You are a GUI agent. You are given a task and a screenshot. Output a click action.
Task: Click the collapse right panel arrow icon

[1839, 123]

━━━━━━━━━━

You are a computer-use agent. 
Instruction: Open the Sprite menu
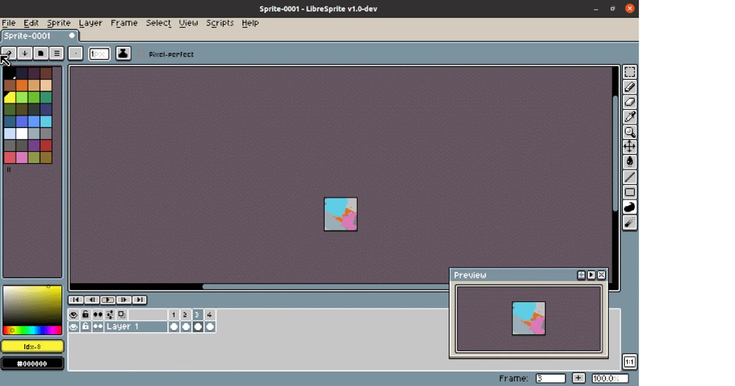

━━━━━━━━━━

» Assignment
Only the lines above from the line containing "You are a computer-use agent." through the line containing "Instruction: Open the Sprite menu" should be retyped, exactly and with both ends included.

» Response for this exercise
You are a computer-use agent. 
Instruction: Open the Sprite menu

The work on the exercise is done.